## Document segment
A response to Paula Stern

Paula Stern’s recent blog has been drawn to my attention and I feel I must respond. She made hay with a maliciously-inspired entry in my Wikipedia profile, without knowing anything about the circumstances, in an effort to paint me into the “black corner”. Our problems with the particular nightclub were of long-standing and post-dated (not pre-dated) us moving into the area. I was infuriated by the nightclub manager’s response to my complaint one night (actually at 1.30am) about the thumping noise — “It’s a nightclub, what do you expect?” — and hit her in a moment of madness. The truth is that I owned up to what had happened in a licensing court on the basis that I was bound to tell “the truth, the whole truth and nothing but the truth”. It was a relatively minor incident, for which I apologised immediately, but I felt that I couldn’t just gloss over it in my evidence to the court. That’s how it became part of the “public record”.

I might note that Ariel Sharon was responsible for KILLING innocent women and children in a “reprisal raid” on Qiyba in 1953. On a scale of 1-10, isn’t that immeasurably worse than what I admitted to doing? He was also found to be partly responsible, as Israel’s minister for defence, for the massacre of Palestinian refugees in Sabra and Shatila in 1982 — by the Israeli Kahan Commission. He will also be remembered as the man who appeared on the Temple Mount/Haram al-Sharif in 2000, accompanied by armed Israeli security men — a highly provocative incident that sparked the second Palestinian intifada. That resulted in Likud being swept into power, giving Sharon a whole new lease of political life as prime minister. Years earlier, he had acquired a house straddling a narrow street in the Moslem Quarter of the Old City, guarded night and day by Israeli soldiers. On the “bridge” linking one part of the house with the other there was an Israeli flag on one side and a menorah on the other, both floodlit in the dark.  This was also a provocation on Sharon’s part.

I stand over my comparison of Gaza with the Warsaw Ghetto in terms of how they operated, though not in terms of outcomes, of course; we all know that the Jews crowded into the ghetto in Warsaw who didn’t die there later perished in the Nazi death camps. As I wrote in the >Irish Times< on June 10th, 2010, there is not much left of the 5 sq km Warsaw Ghetto now. It was pulverised in 1943 after the Nazis crushed a heroic uprising by resistance groups. Until then, it had been crammed with Warsaw’s Jewish citizens and, later, Jewish refugees from other parts of Poland – well over 350,000 at the height of it.

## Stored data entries

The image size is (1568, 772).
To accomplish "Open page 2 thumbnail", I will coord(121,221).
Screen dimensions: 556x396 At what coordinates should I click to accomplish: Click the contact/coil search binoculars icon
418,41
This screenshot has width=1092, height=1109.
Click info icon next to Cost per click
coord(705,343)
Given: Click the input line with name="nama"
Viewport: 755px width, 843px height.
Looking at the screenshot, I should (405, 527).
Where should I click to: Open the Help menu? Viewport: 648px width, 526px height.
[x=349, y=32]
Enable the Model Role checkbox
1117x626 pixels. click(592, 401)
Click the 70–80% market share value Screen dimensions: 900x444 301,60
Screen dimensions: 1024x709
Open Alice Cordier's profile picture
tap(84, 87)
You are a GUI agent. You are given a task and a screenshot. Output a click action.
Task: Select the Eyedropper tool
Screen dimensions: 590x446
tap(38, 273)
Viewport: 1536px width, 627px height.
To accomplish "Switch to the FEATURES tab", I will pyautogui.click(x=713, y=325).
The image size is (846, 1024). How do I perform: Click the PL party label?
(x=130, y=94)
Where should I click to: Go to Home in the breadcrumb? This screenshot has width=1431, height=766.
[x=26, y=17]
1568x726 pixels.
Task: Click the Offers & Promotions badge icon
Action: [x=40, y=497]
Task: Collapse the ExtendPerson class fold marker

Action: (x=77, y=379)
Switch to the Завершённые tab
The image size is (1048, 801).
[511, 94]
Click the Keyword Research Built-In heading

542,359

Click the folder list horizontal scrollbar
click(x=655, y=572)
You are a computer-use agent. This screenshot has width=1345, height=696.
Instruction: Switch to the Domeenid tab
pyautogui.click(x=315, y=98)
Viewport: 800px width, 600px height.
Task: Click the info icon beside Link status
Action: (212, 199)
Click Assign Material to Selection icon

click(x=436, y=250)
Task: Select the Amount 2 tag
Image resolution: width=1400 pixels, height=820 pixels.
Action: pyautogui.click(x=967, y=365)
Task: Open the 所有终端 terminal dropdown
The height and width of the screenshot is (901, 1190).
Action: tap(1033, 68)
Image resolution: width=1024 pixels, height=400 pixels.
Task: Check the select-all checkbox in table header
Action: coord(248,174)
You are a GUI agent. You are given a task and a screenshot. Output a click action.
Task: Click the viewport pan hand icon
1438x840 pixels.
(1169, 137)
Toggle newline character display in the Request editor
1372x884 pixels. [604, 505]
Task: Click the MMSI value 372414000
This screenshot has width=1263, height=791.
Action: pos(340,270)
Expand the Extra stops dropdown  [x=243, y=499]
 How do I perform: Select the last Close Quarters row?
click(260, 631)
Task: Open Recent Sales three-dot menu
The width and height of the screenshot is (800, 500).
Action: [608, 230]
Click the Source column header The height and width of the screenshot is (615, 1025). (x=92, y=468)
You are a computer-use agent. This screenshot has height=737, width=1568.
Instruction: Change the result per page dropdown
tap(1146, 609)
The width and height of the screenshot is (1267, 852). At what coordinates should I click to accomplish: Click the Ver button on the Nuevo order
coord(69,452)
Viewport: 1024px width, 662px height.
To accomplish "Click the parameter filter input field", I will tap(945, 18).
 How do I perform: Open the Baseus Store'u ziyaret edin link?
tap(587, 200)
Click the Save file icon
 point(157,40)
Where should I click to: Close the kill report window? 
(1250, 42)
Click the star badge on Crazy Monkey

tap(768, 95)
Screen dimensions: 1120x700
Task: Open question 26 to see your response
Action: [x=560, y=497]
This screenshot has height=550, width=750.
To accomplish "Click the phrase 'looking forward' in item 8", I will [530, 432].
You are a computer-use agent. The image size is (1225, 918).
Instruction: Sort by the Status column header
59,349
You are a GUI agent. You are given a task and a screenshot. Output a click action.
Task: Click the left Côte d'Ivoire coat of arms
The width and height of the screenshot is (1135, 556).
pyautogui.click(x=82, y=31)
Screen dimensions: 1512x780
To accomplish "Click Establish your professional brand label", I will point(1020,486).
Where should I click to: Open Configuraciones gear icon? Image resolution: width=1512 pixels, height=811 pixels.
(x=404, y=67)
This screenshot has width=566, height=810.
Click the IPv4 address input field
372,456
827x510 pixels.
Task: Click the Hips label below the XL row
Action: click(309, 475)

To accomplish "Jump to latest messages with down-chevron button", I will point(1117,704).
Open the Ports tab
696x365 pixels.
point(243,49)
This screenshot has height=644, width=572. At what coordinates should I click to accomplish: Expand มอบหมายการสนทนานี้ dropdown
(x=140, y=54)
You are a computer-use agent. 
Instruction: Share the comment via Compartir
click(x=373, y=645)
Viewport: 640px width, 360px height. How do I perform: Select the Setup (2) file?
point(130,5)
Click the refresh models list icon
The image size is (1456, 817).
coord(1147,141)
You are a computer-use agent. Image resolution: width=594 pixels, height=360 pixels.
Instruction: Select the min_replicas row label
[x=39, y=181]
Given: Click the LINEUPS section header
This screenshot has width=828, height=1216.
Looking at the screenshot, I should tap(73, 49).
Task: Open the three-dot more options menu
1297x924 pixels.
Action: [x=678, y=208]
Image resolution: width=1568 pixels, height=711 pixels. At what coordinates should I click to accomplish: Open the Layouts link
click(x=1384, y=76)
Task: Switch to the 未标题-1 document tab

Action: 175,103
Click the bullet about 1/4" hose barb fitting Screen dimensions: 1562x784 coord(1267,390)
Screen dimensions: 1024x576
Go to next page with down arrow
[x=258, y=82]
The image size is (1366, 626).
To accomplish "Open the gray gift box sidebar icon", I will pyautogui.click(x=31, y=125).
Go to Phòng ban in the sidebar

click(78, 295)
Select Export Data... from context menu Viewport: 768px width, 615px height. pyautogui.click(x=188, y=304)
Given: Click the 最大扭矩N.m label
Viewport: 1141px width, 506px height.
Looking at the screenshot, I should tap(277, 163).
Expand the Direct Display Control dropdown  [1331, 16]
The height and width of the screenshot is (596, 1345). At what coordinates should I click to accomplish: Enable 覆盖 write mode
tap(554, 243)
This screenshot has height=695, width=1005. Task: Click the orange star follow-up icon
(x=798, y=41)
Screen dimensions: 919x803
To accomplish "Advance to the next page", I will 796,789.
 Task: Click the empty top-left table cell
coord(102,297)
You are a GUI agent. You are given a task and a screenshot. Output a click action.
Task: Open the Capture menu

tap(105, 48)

## Aim of the exercise
Repeat word for word the part of the response to Paula Stern that begins with "I stand over" and runs on through "height of it.".

## Written answer
I stand over my comparison of Gaza with the Warsaw Ghetto in terms of how they operated, though not in terms of outcomes, of course; we all know that the Jews crowded into the ghetto in Warsaw who didn’t die there later perished in the Nazi death camps. As I wrote in the >Irish Times< on June 10th, 2010, there is not much left of the 5 sq km Warsaw Ghetto now. It was pulverised in 1943 after the Nazis crushed a heroic uprising by resistance groups. Until then, it had been crammed with Warsaw’s Jewish citizens and, later, Jewish refugees from other parts of Poland – well over 350,000 at the height of it.